Muriel est un film à la fois
très kitsch et très beau. Du point de vue esthétique le film est aussi schizophrénique
que son scénario. Entre le mauvais goût de certains décors et la qualité hallucinante
de la photographie (travail étonnant de Martin McGrath) on est plongé entre réalisme
cru et kitsch quasi onirique, et comme son voisin de palier le magnifique Priscilla Queen
Of The Desert, Muriel's Wedding se déroule dans une sorte de réalité
"déformée" où les époques se mélangent, où les gens naviguent entre le
cliché et l'imprévisibilité. Techniquement le film brille d'une certaine perfection
malgré un budget pas aussi monumental que cela.

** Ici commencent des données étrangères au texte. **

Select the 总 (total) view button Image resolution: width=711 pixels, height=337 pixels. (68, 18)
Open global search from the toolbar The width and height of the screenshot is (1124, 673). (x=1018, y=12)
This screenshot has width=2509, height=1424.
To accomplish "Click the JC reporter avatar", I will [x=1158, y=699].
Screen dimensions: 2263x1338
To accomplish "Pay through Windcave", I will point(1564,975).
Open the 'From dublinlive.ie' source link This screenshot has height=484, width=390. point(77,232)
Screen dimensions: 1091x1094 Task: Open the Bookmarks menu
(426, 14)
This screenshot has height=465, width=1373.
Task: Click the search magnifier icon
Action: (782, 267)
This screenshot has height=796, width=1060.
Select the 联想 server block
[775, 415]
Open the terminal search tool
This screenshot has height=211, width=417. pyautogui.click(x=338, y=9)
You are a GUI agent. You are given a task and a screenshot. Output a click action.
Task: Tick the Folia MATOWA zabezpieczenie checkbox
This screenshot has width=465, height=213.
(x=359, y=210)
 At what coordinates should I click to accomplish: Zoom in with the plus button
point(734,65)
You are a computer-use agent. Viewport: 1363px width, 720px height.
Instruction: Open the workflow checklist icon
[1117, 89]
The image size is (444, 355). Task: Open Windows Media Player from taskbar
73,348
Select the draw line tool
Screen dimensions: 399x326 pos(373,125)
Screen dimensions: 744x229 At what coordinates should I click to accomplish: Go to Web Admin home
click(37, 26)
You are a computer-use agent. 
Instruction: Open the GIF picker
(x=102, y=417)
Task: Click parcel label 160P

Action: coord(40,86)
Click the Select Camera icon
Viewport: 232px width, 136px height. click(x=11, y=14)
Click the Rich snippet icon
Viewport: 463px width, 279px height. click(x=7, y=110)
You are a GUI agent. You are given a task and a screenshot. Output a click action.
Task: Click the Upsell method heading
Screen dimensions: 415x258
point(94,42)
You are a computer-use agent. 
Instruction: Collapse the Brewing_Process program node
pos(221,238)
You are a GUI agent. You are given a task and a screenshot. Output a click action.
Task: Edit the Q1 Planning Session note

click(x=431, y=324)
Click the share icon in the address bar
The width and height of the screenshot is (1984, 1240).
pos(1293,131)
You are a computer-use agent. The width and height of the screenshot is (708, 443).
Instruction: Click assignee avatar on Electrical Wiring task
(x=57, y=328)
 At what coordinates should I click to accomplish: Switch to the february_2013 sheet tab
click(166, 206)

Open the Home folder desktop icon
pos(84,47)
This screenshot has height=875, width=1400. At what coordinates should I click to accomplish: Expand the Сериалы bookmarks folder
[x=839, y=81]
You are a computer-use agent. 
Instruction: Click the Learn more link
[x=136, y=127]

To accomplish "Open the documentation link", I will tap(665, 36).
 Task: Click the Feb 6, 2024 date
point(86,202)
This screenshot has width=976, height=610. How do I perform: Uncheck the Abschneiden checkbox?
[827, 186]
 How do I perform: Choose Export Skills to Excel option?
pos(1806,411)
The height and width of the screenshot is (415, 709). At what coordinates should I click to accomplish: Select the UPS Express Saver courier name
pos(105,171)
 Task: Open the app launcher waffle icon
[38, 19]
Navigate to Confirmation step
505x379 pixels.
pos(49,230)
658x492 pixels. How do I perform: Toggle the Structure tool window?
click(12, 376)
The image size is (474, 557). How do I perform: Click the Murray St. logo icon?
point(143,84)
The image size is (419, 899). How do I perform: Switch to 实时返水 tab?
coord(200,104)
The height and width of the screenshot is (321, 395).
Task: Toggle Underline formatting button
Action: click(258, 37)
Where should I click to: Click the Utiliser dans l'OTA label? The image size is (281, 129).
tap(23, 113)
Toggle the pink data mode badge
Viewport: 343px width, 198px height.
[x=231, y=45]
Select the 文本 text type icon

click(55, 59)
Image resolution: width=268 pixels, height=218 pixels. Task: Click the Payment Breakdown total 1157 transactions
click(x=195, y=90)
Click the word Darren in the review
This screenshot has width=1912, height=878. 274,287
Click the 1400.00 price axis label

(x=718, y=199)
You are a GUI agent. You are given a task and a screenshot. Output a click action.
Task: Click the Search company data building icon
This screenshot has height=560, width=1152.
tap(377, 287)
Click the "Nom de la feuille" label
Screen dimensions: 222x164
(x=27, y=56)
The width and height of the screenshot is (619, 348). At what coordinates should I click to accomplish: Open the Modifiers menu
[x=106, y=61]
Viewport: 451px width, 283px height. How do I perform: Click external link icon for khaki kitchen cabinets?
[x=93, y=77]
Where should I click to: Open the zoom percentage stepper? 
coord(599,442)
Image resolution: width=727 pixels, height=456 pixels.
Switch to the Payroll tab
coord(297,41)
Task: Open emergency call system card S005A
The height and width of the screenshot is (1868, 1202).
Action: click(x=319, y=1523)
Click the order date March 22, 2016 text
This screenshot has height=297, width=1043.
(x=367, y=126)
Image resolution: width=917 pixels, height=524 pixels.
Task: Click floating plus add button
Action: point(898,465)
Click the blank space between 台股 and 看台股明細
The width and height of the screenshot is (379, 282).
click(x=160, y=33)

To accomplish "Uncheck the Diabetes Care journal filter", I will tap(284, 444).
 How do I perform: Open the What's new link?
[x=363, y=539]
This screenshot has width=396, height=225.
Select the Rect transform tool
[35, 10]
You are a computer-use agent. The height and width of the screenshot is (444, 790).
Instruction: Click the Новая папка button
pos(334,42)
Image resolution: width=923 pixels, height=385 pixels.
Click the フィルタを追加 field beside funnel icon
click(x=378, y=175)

Les acteurs sont extraordinaires et
c'est grâce à eux que Muriel's Wedding atteint sans problème le statut de
chef-d'oeuvre. Bien sûr l'incroyable Toni Collette tient la vedette et de loin. Une des
meilleures performances d'actrice qu'il m'ait été données d'admirer. On pourrait
insister sur la préparation façon De Niro dans Raging Bull du rôle mais ce qui marque
le plus dans la composition de Toni Collette c'est la finesse de son jeu au service d'un
personnage d'une rare complexité. Au début du film, Muriel est une adolescente attardée
particulièrement crétine, au fil du film elle évolue de scène en scène avant de
devenir une femme extraordinaire, au final et après avoir réévalué ses rêves et
accepté le réel. On a rarement vu personnage aussi émouvant, original et passionnant.
Sans doute la meilleure performance d'actrice de l'année 1994. Les seconds rôles sont
tout aussi excellents. En particulier Rachel Griffiths, bouleversante dans le rôle de
Rhonda et Bill Hunter (LA star masculine en Australie) dans le rôle du père de Muriel,
un être humain tel quel, menteur, tricheur, cruel et finalement attachant. Tout le
casting de Muriel est d'une justesse étonnante. Le moindre troisième rôle possède une
personnalité propre et marquante, admirable.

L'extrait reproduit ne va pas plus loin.